* Exercise prompt: Copy every line from the one containing "Click the BEST PROFIT tag" down to the one containing "At what coordinates", both included, leaving out the pictures.

* Provided entries:
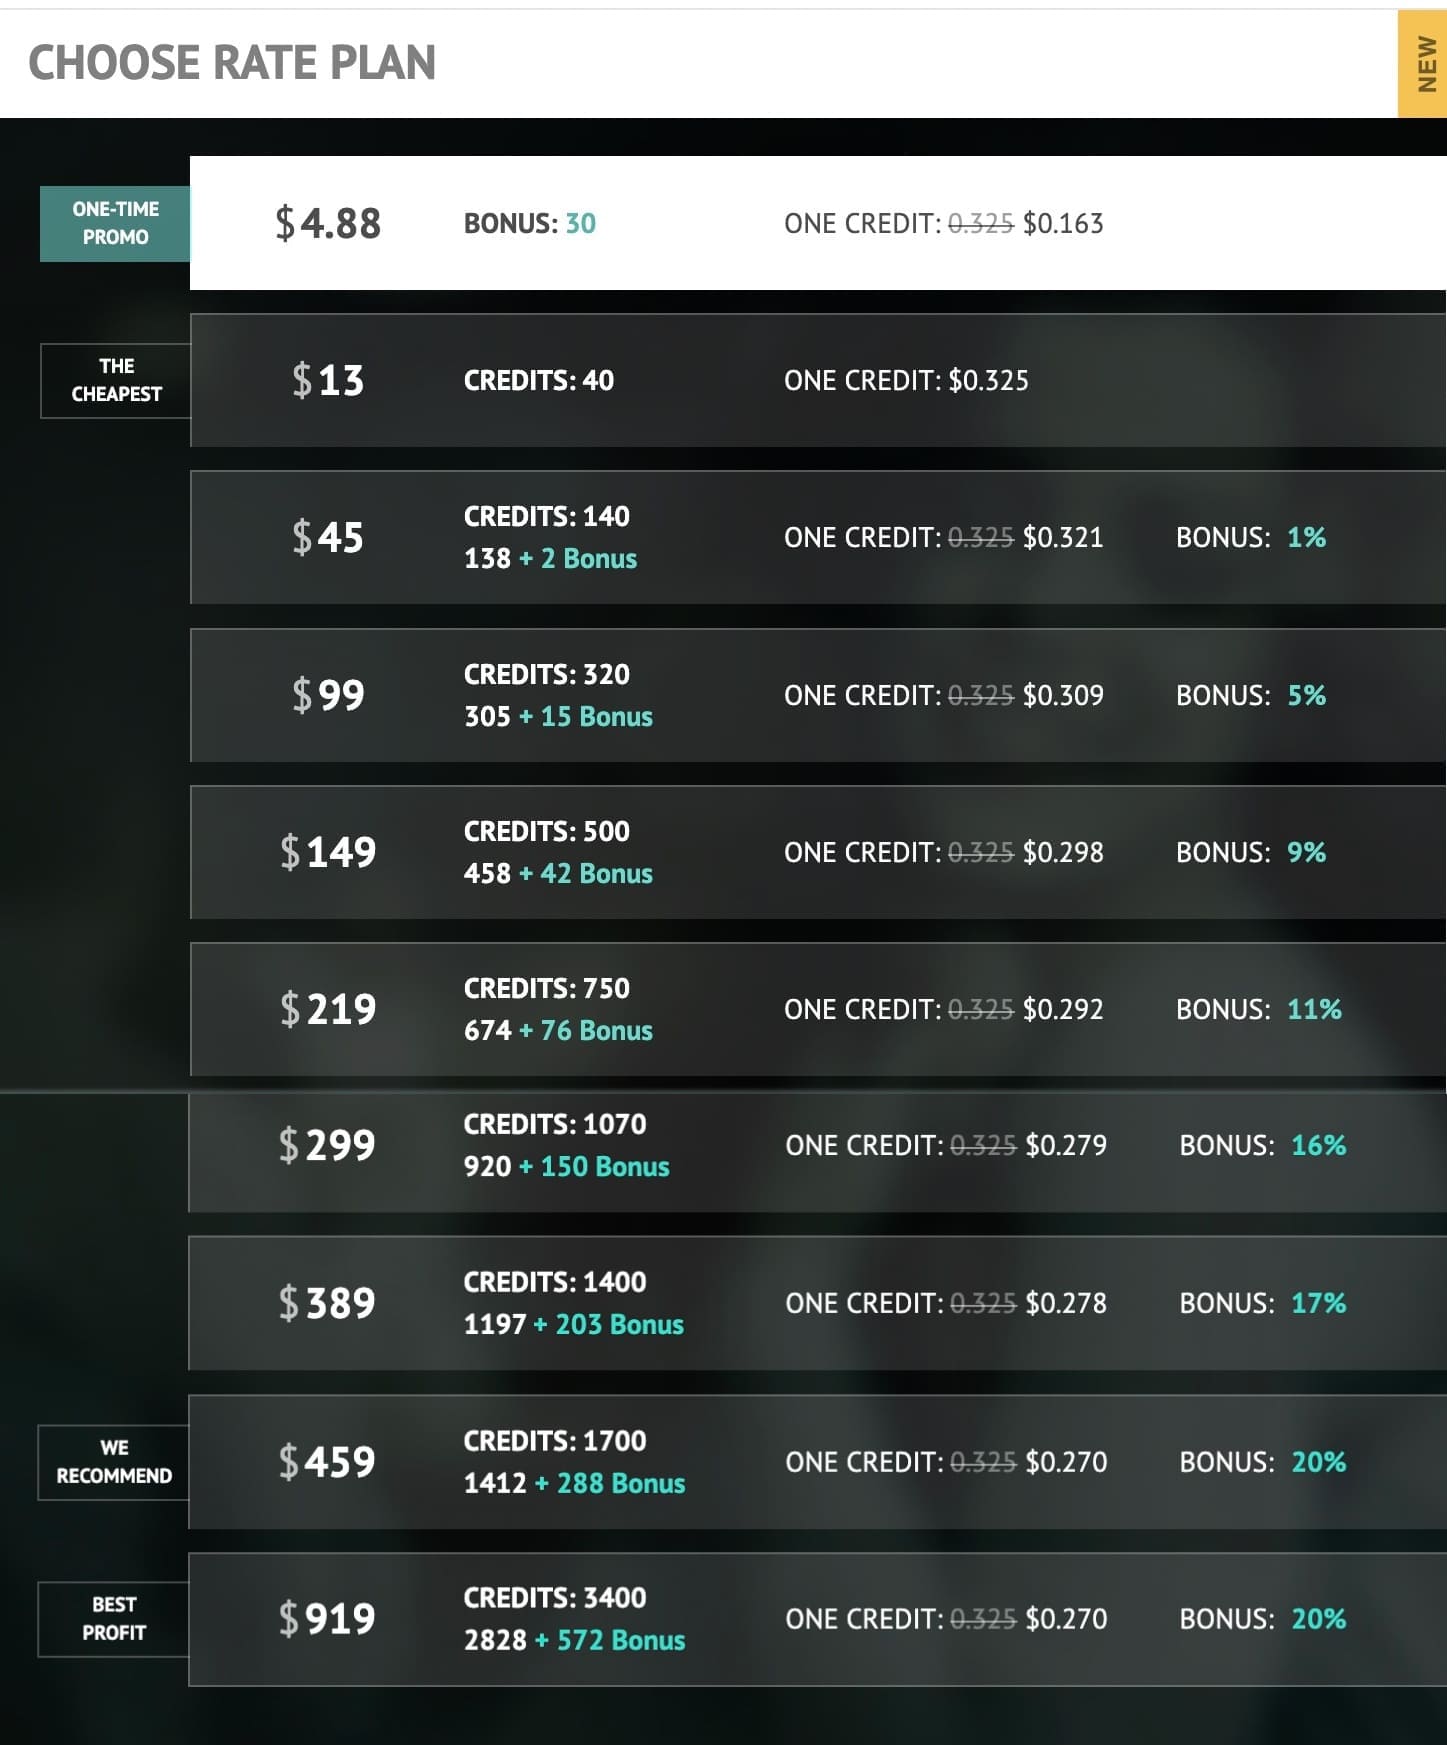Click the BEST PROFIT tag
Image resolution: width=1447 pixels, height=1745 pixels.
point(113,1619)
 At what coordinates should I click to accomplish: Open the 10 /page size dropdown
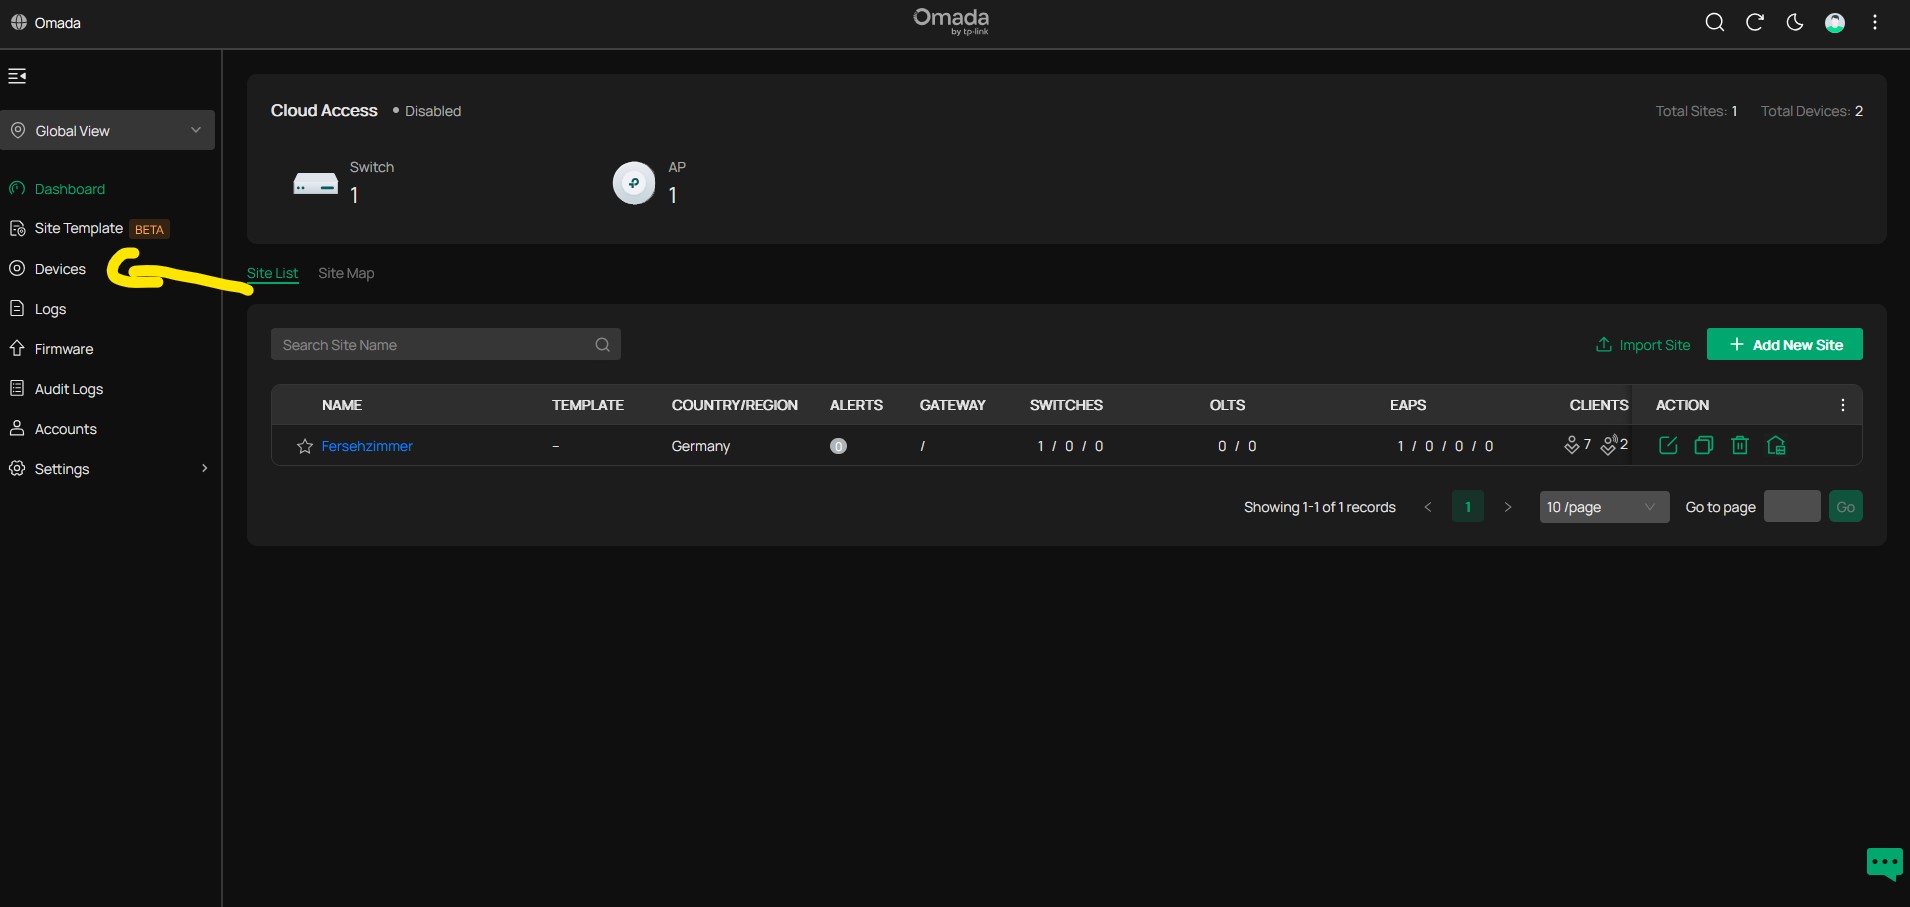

* * *

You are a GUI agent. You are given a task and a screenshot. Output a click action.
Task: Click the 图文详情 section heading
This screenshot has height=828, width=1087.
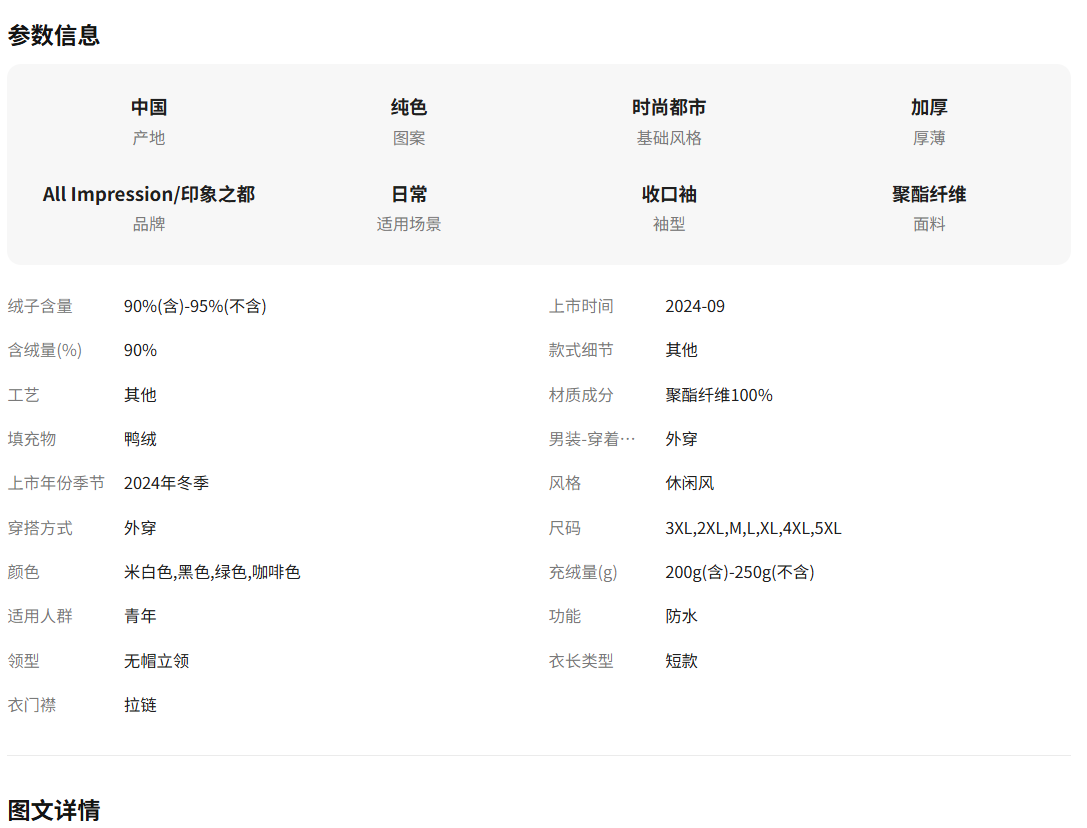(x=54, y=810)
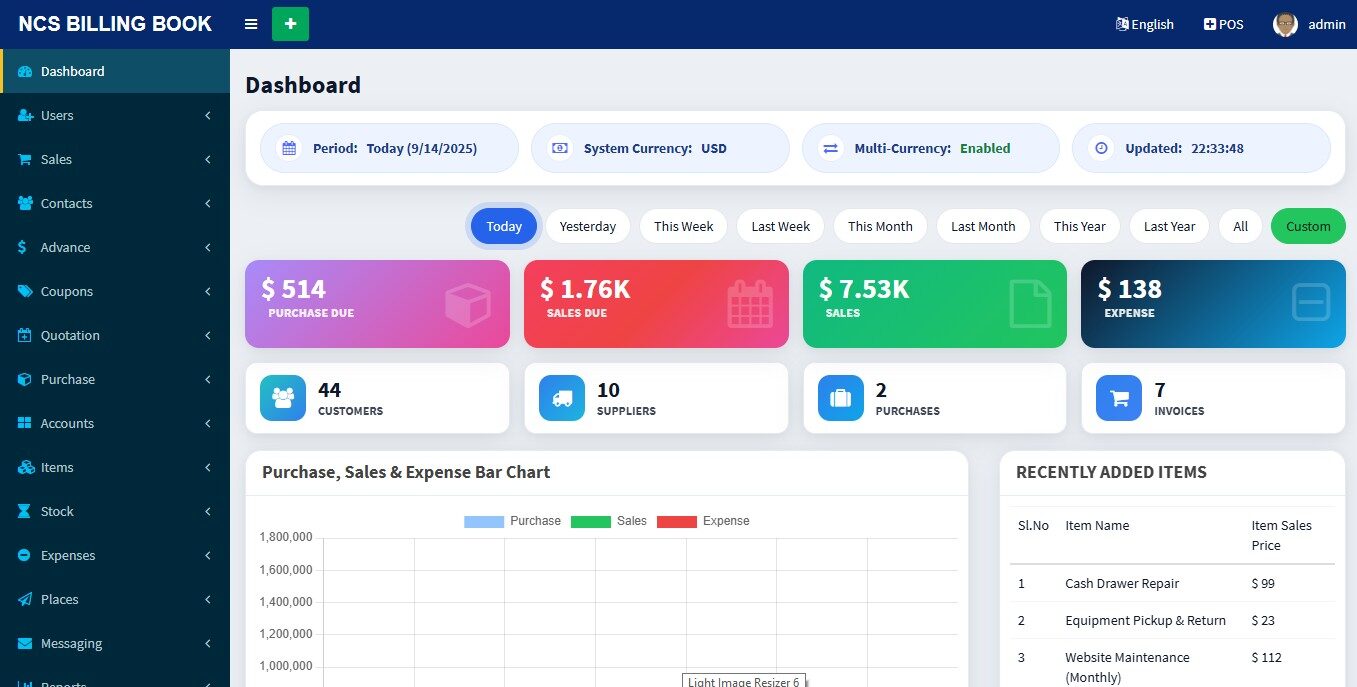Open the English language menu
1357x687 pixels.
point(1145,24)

* * *

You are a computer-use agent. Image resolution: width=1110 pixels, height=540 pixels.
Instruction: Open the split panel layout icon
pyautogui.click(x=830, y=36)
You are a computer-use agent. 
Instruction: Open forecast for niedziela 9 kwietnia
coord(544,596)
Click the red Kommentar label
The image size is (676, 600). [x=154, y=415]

* Result of the task:
Click the BEST PROFIT tag
Image resolution: width=1447 pixels, height=1745 pixels.
point(113,1619)
 At what coordinates should I click to accomplish: Open the 10 /page size dropdown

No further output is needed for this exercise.